Chapter 5We can revise this slightly to create a higher-order function that separates the
wrapping from the other functions. We can define a function like this:
def cons_distance(distance, legs_iter):
return ((start, end, round(distance(start,end),4)) for start,
end in legs_iter)
This function will decompose each leg into two variables, start and end. These will
be used with the given distance() function to compute the distance between the
points. The result will build a more complex three tuple that includes the original
two legs and also the calculated result.
We can then rewrite our trip assignment to apply the haversine() function to
compute distances as follows:
path= float_from_pair(lat_lon_kml())
trip2= tuple(cons_distance(haversine, legs(iter(path))))
We've replaced a generator expression with a higher-order function, cons_
distance(). The function not only accepts a function as an argument, but it also
returns a generator expression.
A slightly different formulation of this is as follows:
def cons_distance3(distance, legs_iter):
return ( leg+(round(distance(*leg),4),) for leg in legs_iter)
This version makes the construction of a new object built up from an old object a bit
clearer. We're iterating through legs of a trip. We're computing the distance along a
leg. We're building new structures with the leg and the distance concatenated.

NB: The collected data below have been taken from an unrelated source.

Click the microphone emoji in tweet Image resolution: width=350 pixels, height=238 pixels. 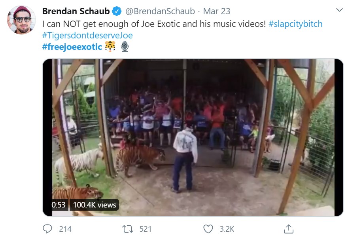point(125,47)
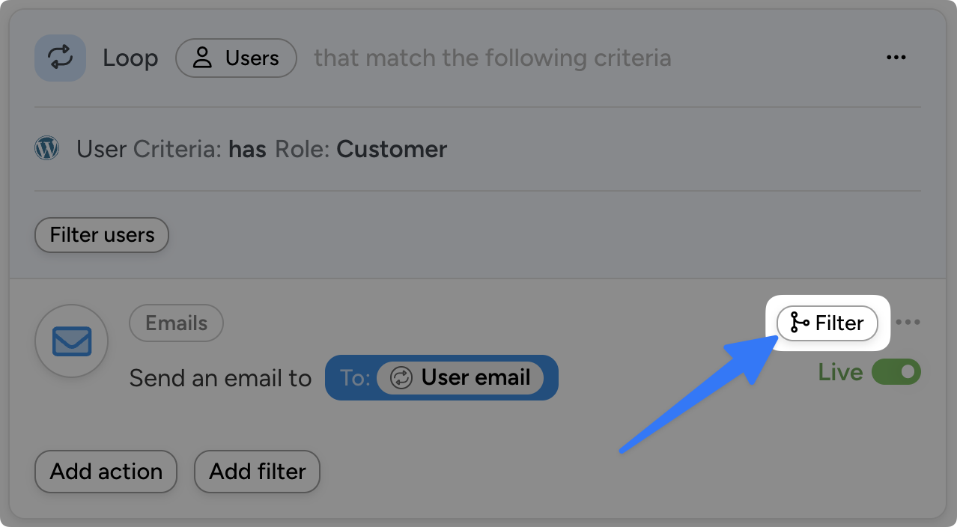Click the branch icon on Filter button
The width and height of the screenshot is (957, 527).
pos(799,323)
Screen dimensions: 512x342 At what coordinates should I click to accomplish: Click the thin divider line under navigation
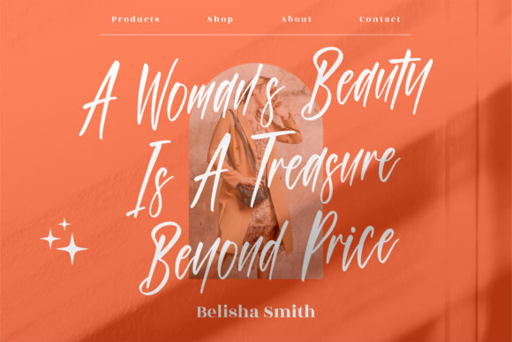click(256, 34)
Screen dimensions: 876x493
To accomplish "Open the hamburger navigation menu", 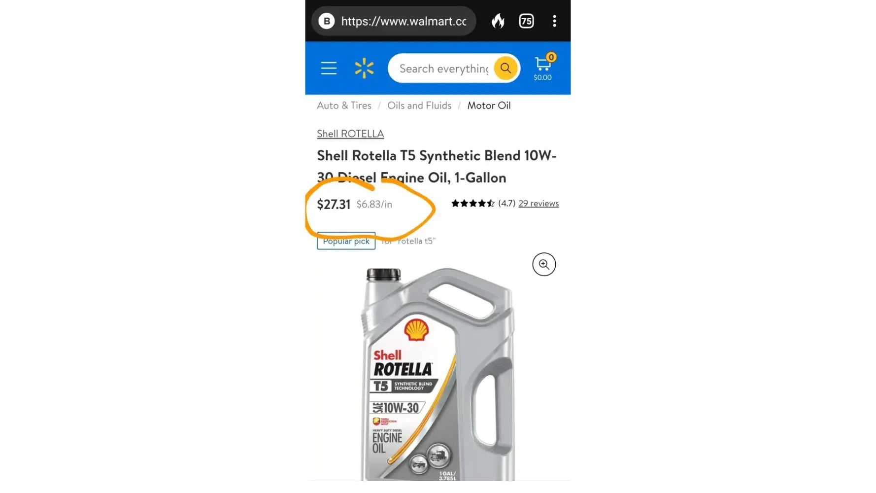I will [329, 68].
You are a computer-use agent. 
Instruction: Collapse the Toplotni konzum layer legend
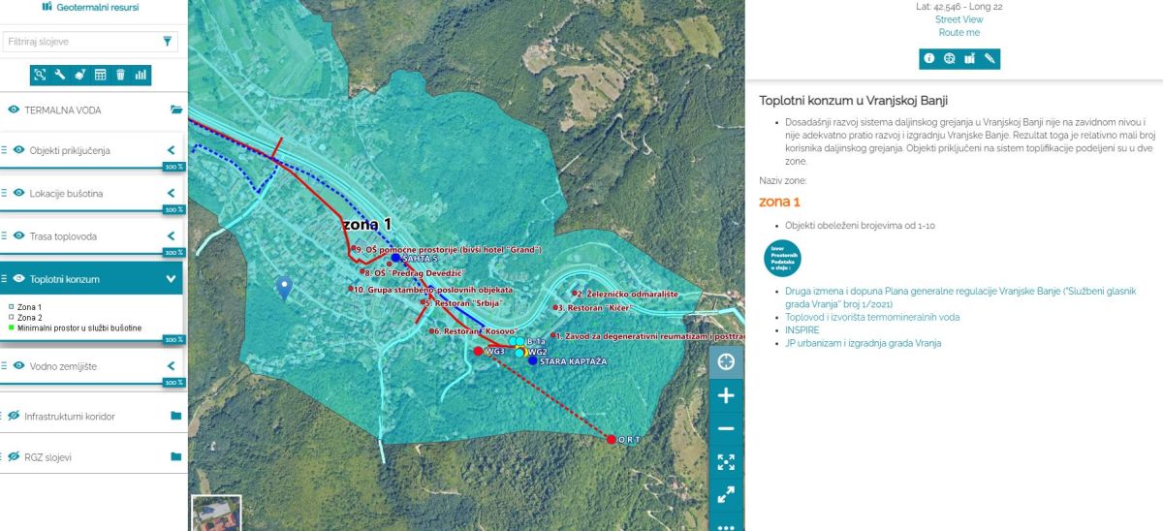(171, 279)
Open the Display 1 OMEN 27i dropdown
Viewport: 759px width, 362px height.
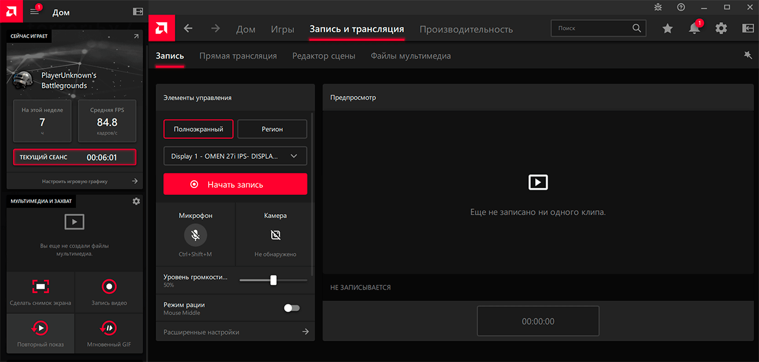pyautogui.click(x=235, y=156)
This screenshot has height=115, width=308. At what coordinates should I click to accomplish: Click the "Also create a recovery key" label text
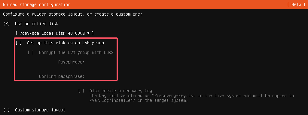pyautogui.click(x=120, y=91)
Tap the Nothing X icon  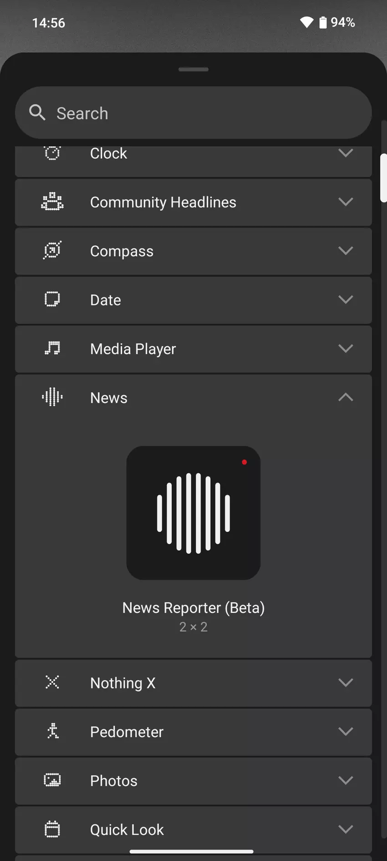tap(52, 682)
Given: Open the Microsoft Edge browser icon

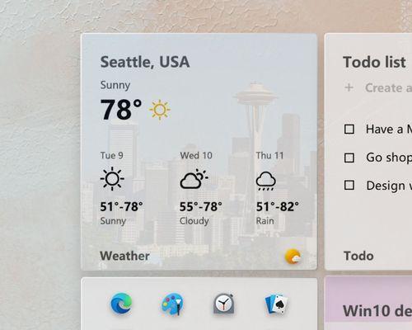Looking at the screenshot, I should tap(121, 304).
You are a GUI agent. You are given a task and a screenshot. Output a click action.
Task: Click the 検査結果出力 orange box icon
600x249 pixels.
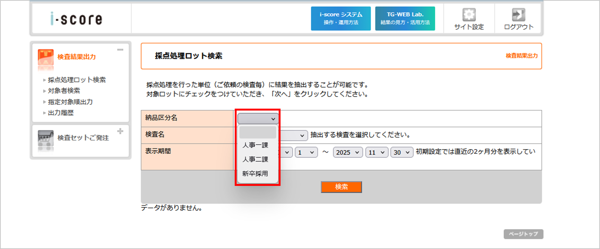[46, 57]
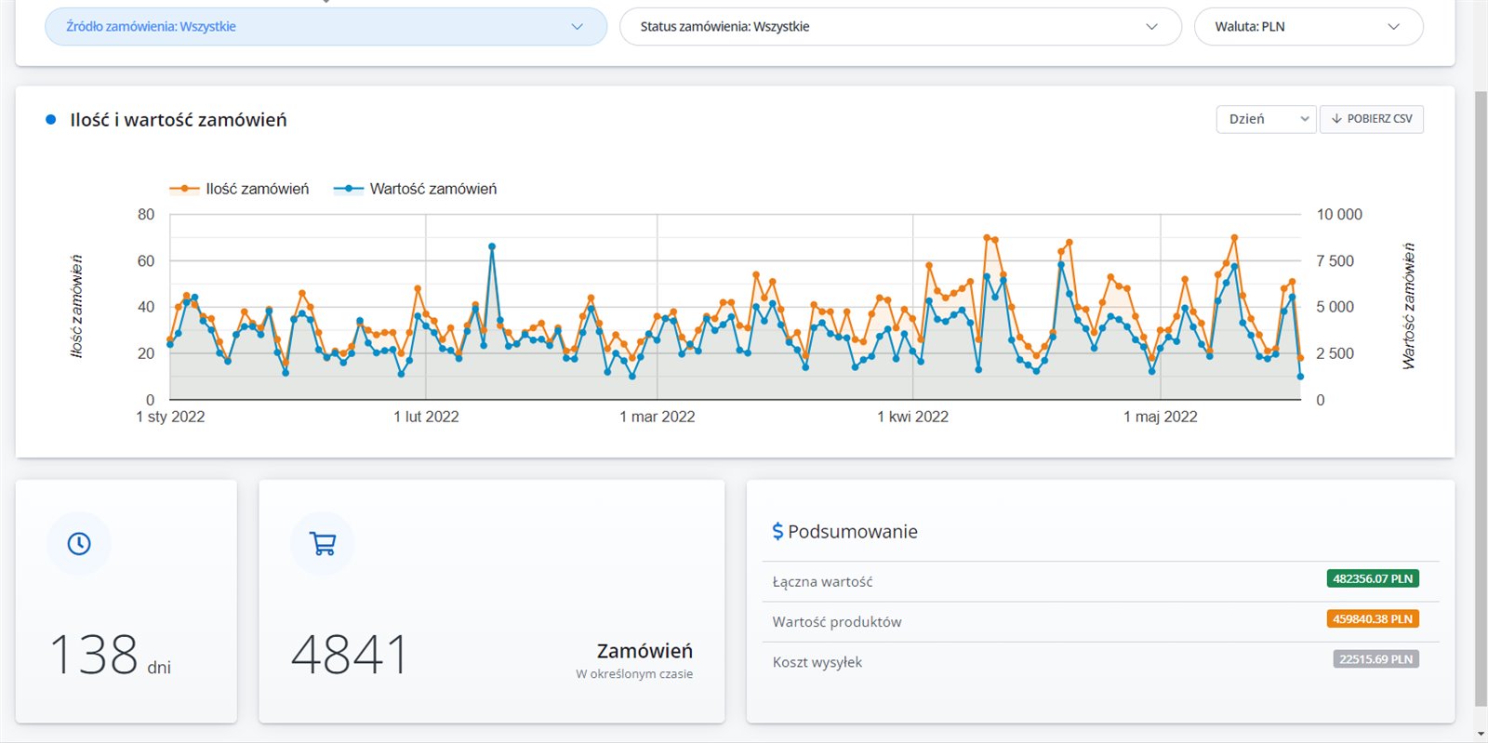Viewport: 1488px width, 743px height.
Task: Click chevron arrow in Waluta filter
Action: point(1393,27)
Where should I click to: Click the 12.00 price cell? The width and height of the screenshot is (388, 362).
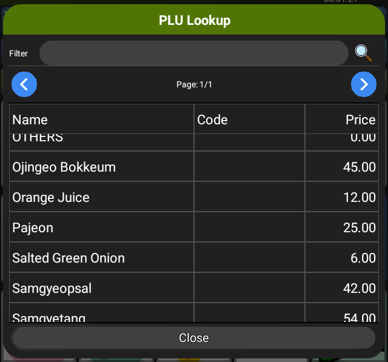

As both of these cons_distance() functions accept a function as an argument, we
can use this feature to provide an alternative distance formula. For example, we can
use the math.hypot(lat(start)-lat(end), lon(start)-lon(end)) method to
compute a less-correct plane distance along each leg.
In Chapter 10, The Functools Module, we'll show how to use the partial() function to
set a value for the R parameter of the haversine() function, which changes the units
in which the distance is calculated.